Molti di loro, perduti i soldi, hanno trovato Dio, sentendo improvvise vocazioni pastorali. Alcune centinaia si sono iscritti a facoltà  di teologia e sono divenuti pastori in chiese protestanti, nessuno in seminari cattolici, troppo esigenti. Adam Greene, della Lehman Brothers, non attese neppure il diluvio universale per sentire il richiamo. Già  nel 2007, quando soltanto pochi “insider” avevano avvertito le prime gocce cadere, lasciò il suo BlackBerry, gli abiti italiani, la Bmw M3 obbligatoria in quel mondo, il milione e mezzo di bonus, seguì corsi alla Texas Christian University e oggi è stato ordinato e lavora come direttore spirituale e insegnante di religione alla Bellaire High School del Texas, per 28 mila lordi all’anno, più la refezione in mense.
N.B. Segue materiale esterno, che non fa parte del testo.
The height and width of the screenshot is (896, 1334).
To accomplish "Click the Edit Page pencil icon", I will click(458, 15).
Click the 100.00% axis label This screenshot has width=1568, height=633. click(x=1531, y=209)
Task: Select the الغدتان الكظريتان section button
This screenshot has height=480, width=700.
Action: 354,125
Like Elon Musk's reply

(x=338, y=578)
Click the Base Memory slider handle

Mancette, ma sicure. Un vecchio e malizioso motto popolare avverte che «in America nessuno ha mai fatto bancarotta vendendo religione».
Meno devota, Rina Lazar, già  apprezzatissima analista alla Merril Lynch, abbandonò i bilanci e i calcoli sulla profittabilità  delle aziende quotate per darsi alla cucina, ma non casalinga. Guadagna discretamente, 80 mila dollari all’anno in commissioni sulle vendite di apparecchi per cucine “gourmet”, da buongustaio, della società  “The Pampered Chef”, il cuoco viziato. Il suo reddito è meno di un ventesimo di quanto sparecchiava a Wall Street «ma la mia vita vale almeno il 300% in più» dice ora, sempre con il tic delle cifre e delle percentuali.
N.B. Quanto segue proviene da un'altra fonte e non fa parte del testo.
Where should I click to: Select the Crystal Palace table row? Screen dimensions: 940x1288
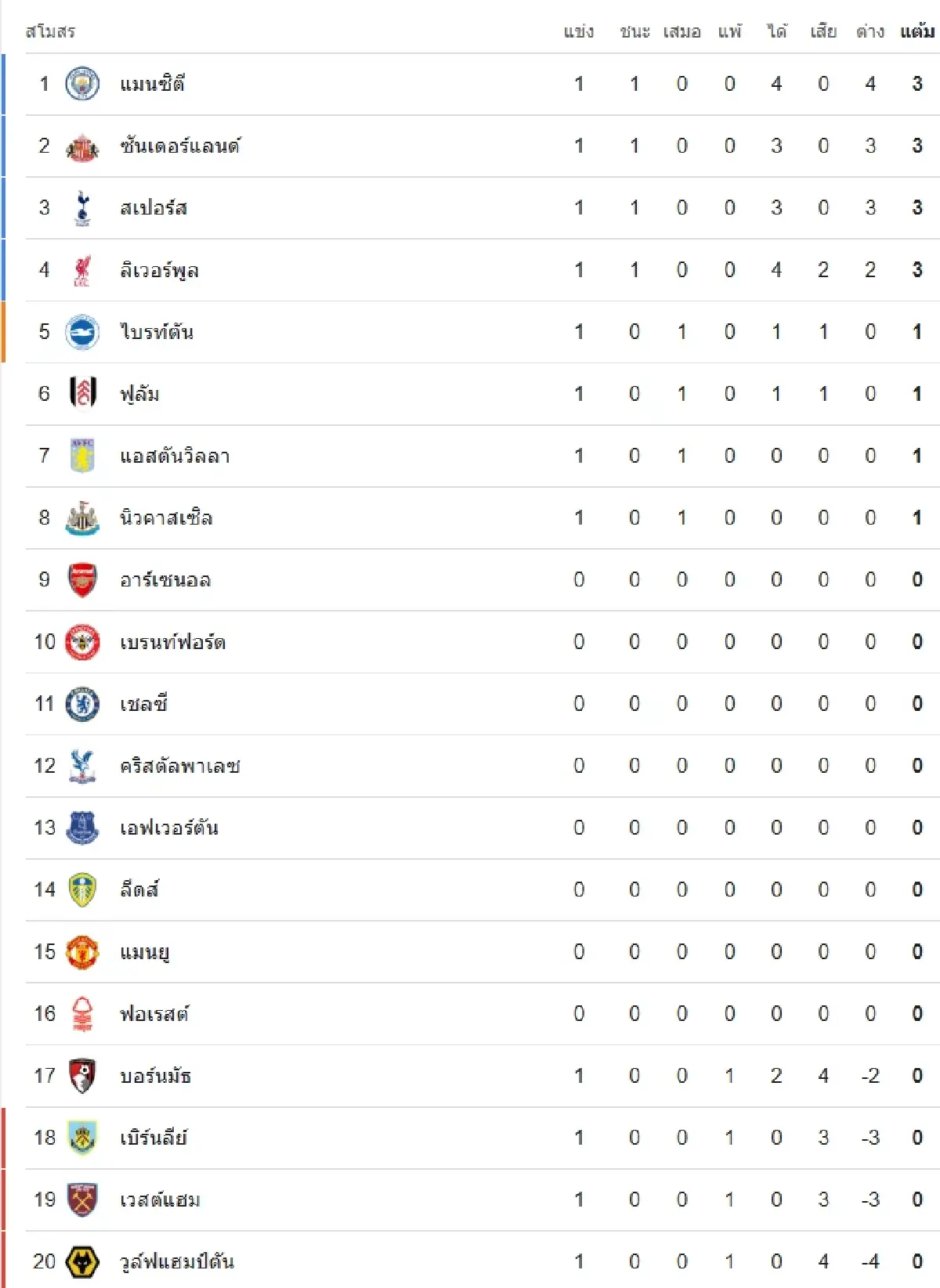coord(470,766)
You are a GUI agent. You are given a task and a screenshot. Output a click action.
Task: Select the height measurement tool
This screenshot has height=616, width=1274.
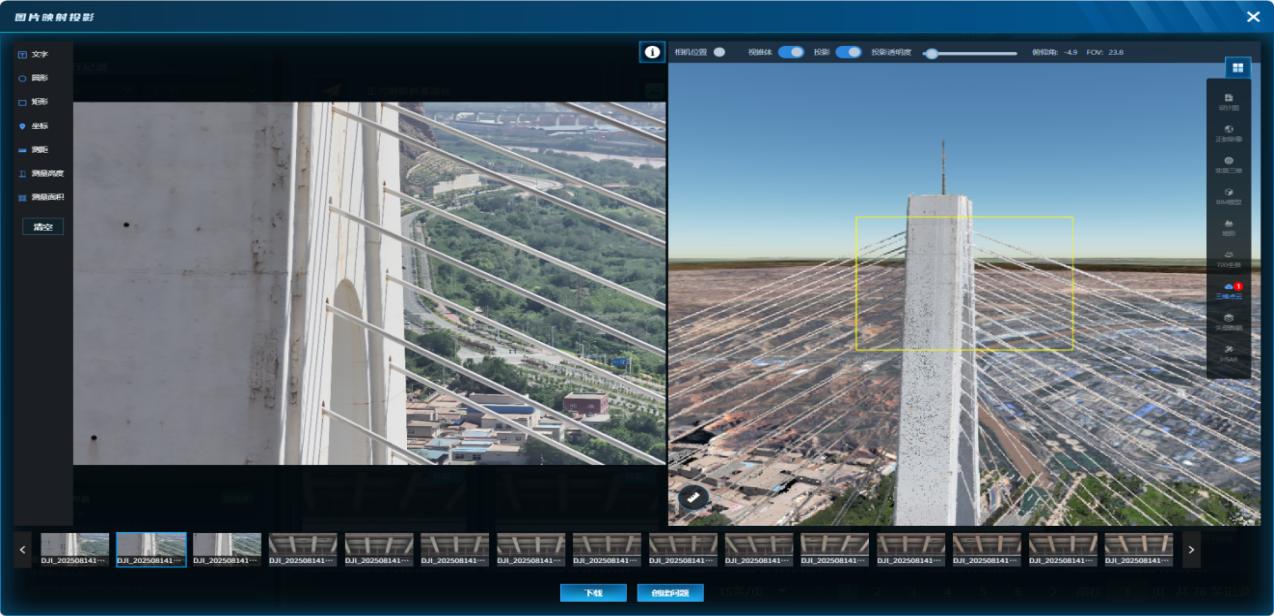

Oltre cinquemila ex banchieri d’alto rango si sono trasformati in insegnanti, e non di auguste facoltà  di economia, ma di elementari, medie, licei. accettando stipendi mensili equivalenti a quando guadagnavano in una settimana quando regnavano alla Lehman Brothers, alla Merril Lynch, alla Morgan Stanley. Appassita la breve gioia di potersi finalmente occupare di una famiglia e di vedere crescere figli conosciuti a stento nei giorni del weekend fino ad allora, migliaia di matrimoni sono naufragati, sotto il peso di responsabilità  finanziarie, mutui faraonici, auto di lusso, scuole private con rette da rapina, vacanze, non più sostenibili con introiti da reverendo o da maestro. Il tasso di divorzi fra gli ex “padroni dell’universo” dopo il 2008 è il doppio della media nazionale.
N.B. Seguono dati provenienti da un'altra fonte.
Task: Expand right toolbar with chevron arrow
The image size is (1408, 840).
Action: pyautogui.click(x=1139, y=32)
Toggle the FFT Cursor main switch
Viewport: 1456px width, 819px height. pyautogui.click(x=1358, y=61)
Nelle prime ore dopo lo shock provocato da quella lettera al New York Times di Greg Smith, istantaneamente girata via e-mail a tutto il mondo delle banche e della finanza, il titolo della Goldman Sachs era caduto in un burrone, perdendo quello che mai aveva perso dal “settembre nero” 2008, il 3% di valore. Una banca d’investimenti come quella, costruita in anni di successi, reclutando i migliori, distribuendo poi i propri uomini nei governi e nei ministeri di massima importanza nel mondo, si regge su un solo, vero prodotto: la fiducia. La certezza che la Goldman Sachs sia quanto di più vicino possa esistere al sogno di tutti gli investitori, gli speculatori e i giocatori di roulette: «The sure thing», il colpo sicuro. «Oggi la Goldman ha un serio problema di credibilità  e di trasparenza», ha ammonito da Yale il professor Jeffrey Sonnenfled, un’autorità  indiscussa, «e deve riconoscerlo».
L’ex campione di tennis da tavolo, che aveva sempre vissuto, nonostante i guadagni, una vita frugale, è diventato il campione degli angeli caduti, e dei “muppets”, dei pupazzetti, come la Grecia, manipolati, spremuti e poi scaricati. Ma non troverà  più lavoro in questa industria. Gli resterà  sempre il Signore, certamente più misericordioso dei clienti e dei risparmiatori tosati.